First, let's use the budget constraint: 12000x + 15000y ≤ 600000. Substitute x = 30:
12000(30) + 15000y ≤ 600000
360000 + 15000y ≤ 600000
15000y ≤ 240000
y ≤ 16
Next, let's look at the capacity constraint: x + y ≤ 60. Substitute x = 30:
30 + y ≤ 60
y ≤ 30
So, from the budget constraint, Bu Siska can buy at most 16 kg of apples. From the capacity constraint, she can buy at most 30 kg of apples. Because the budget constraint is more restrictive, the maximum amount of apples she can buy is 16 kg.
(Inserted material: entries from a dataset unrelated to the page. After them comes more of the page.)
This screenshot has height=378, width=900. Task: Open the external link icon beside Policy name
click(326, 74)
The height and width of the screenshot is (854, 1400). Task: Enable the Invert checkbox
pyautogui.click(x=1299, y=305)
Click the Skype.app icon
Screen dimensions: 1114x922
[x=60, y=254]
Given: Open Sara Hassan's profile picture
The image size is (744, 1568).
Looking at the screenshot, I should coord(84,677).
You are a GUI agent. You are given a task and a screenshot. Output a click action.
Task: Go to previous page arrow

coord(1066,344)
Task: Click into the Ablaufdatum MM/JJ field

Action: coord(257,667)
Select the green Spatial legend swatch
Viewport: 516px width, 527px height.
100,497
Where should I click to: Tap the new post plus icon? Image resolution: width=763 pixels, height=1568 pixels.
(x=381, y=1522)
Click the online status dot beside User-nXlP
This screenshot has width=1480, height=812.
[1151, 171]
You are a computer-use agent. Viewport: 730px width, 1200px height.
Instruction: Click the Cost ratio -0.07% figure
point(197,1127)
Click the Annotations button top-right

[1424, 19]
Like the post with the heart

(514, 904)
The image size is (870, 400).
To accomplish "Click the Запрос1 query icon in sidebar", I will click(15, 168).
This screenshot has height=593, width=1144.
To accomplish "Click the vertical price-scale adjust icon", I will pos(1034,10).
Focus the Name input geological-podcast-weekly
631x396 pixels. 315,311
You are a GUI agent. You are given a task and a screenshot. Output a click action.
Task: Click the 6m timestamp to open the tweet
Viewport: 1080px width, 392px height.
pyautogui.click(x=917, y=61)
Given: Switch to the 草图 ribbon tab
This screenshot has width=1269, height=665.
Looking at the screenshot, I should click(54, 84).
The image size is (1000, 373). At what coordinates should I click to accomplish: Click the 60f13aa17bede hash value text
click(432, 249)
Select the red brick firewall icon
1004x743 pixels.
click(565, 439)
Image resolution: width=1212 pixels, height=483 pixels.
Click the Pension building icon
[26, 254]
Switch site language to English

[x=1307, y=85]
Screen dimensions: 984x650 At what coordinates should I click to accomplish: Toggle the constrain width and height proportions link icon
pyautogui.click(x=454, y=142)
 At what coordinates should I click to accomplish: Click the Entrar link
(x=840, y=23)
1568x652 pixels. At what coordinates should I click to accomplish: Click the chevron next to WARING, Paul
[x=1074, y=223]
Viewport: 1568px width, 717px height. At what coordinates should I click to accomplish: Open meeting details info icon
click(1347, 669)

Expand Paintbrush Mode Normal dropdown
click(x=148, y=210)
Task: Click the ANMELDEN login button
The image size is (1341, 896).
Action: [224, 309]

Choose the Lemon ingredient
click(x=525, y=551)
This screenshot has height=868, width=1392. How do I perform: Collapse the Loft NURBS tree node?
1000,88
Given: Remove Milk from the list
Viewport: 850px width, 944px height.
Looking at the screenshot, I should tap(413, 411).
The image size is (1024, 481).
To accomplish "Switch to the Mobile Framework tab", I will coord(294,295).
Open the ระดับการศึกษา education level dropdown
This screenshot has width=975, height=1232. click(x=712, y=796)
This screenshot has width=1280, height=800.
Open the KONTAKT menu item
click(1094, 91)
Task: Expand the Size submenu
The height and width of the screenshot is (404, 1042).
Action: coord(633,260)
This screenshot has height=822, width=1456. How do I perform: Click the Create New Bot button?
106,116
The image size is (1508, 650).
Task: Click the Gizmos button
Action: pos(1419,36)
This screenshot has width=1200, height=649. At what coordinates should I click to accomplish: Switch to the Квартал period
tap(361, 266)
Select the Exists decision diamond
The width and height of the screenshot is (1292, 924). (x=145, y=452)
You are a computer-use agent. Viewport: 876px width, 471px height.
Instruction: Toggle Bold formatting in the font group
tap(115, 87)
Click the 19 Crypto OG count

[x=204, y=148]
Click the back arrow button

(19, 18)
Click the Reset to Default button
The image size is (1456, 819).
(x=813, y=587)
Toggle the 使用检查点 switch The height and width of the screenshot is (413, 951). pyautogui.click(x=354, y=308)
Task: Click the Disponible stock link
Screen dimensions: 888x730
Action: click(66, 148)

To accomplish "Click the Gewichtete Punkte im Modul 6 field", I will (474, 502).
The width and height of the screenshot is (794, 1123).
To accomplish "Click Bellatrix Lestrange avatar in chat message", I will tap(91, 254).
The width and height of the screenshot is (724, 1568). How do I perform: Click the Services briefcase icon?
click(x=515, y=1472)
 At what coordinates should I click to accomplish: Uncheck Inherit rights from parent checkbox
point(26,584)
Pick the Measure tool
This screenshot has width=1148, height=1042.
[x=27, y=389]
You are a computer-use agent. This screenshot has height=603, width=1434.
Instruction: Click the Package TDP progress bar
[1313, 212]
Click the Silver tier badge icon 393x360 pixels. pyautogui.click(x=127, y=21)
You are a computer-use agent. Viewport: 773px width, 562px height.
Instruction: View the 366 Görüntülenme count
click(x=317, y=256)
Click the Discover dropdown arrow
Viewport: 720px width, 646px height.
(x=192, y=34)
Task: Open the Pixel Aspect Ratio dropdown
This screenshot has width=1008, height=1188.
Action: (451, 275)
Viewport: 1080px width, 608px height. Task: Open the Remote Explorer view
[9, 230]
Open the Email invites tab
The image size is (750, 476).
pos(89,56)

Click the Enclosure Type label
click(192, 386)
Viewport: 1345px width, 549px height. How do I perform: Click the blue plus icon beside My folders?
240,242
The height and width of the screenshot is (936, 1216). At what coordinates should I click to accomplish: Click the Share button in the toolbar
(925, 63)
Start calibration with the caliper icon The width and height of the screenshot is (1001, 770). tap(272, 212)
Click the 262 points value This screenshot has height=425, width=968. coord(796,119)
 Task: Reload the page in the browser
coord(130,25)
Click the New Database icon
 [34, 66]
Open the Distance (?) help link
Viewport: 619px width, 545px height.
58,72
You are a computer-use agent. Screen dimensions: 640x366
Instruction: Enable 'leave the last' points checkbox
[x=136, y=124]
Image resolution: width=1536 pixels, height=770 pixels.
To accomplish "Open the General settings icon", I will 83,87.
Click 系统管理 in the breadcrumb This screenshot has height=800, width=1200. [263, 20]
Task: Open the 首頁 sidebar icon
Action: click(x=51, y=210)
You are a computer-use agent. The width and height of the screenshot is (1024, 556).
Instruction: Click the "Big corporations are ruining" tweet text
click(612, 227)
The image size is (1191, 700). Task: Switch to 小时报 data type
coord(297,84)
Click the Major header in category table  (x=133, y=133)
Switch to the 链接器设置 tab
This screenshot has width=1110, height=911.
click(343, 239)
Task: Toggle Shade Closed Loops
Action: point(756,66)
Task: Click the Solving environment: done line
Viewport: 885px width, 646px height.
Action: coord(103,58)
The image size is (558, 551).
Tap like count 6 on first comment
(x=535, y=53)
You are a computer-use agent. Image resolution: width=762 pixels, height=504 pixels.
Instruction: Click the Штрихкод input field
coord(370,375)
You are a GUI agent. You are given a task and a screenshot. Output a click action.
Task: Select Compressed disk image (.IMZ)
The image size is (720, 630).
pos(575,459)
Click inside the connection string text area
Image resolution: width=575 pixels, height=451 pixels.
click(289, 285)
Therefore, based on her constraints, the maximum number of apples Bu Siska can buy is 16 kg.
Calculating the Total Spending
Now that we know Bu Siska will buy 30 kg of oranges and 16 kg of apples, let's calculate her total spending:
Cost of oranges: 30 kg * Rp 12,000/kg = Rp 360,000
Cost of apples: 16 kg * Rp 15,000/kg = Rp 240,000
Total spending: Rp 360,000 + Rp 240,000 = Rp 600,000
This means that Bu Siska will spend her entire budget, exactly Rp 600,000. It's a perfect fit! This outcome is a classic example of how to make the best use of a limited budget. It is a good lesson for personal finance. This is why having knowledge of these principles is important for effective financial planning. Understanding these types of calculations enables informed decision-making.
Conclusion: The Fruitful Outcome
So, the solution is:
- Bu Siska can buy 16 kg of apples.
- Bu Siska will spend a total of Rp 600,000.
It is important to understand that the model and solution are designed to provide the most optimal outcome within the given parameters. The same principles can be applied to many different real-world scenarios. We successfully used the constraints to figure out the best shopping plan. She gets her oranges, and she maximizes the amount of fruit she can buy while staying within her budget and vehicle's capacity. Isn't it cool how math can help us make smart choices? This is not just about solving a problem; it's about understanding how to optimize resources. And that, my friends, is a super valuable skill, no matter what you do in life. Keep practicing these types of problems, and you'll become a whiz at making the most of what you have! It's all about logical thinking and the ability to break down complex situations into simpler parts. This is a great starting point for more complex math challenges.